Source text:
####

Announcement

Collapse
No announcement yet.

Vulkan 1.3.284 Released With Another Extension To Help Zink

Collapse
X
 
  • Filter
  • Time
  • Show
Clear All
new posts

  • #11
    Originally posted by totoz View Post
    But they have to implement those extensions, which may be like implementing a legacy feature, no?
    It's still wayyyy less work than implementing the entirety of OpenGL's state tracking, sync mechanisms, etc.

    Comment


    • #12
      Originally posted by totoz View Post
      But they have to implement those extensions, which may be like implementing a legacy feature, no?
      Only if you want a performance opengl driver on top of vulkan. If you dont need open gl or don't care that much of opengl's performance, you don't have to

      Comment


      • #13
        Originally posted by totoz View Post
        But they have to implement those extensions, which may be like implementing a legacy feature, no?
        No they don't. Its an extension, not a required part of the spec. The ease to get to a working Vulkan compliant driver is much easier than to a compliant OpenGL driver, and then they can optionally implement the features they desire to use.

        So, if they want to use Zink as an OpenGL layer, thereby having most of the work of a compliant OpenGL stack already written, they can focus on just the extensions that make it performant.

        Now, for the big 3, Intel, AMD, and Nvidia, they can forgo this in their closed source drivers, for instance, as they already have compliant and performant OpenGL drivers made.

        The Open Source Drivers tend to get everything feature, but that is still at the discretion of the developer.

        Where might this be useful? In any of the mobile chips with included GPUs like the Pi and other devices, they can implement just the base layer to be compliant and run most software.

        If they want that OpenGL layer, they can then just implement what Zink requires.

        There are lots of other extensions that don't make sense on them, like that ones that make Wine faster with DXVK and friends, they may never implement.

        Comment


        • #14
          Originally posted by totoz View Post
          But they have to implement those extensions, which may be like implementing a legacy feature, no?
          In addition to what dragorth said, the OpenGL driver is way more complex than Vulkan, it does a lot of background job to make software development easier. From Nvidia

          OpenGL does a lot in the background, from very simple things such as error checking, compiling high-level shaders, to avoiding deletion of resources that are still used by the GPU (which operates asynchronously) or managing internal resource allocation and hardware cache flushing. Another example is the handling of out of memory situation, where the OpenGL driver implicitly splits up workloads or moves allocations between dedicated/system memory. This code now moves from the driver into the application domain.

####

Source data:

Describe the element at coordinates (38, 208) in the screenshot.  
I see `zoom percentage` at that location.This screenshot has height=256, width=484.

####

Do this: In the forum thread, which three companies are said to already have compliant and performant OpenGL drivers in their closed source drivers?

Right answer: Intel, AMD, and Nvidia.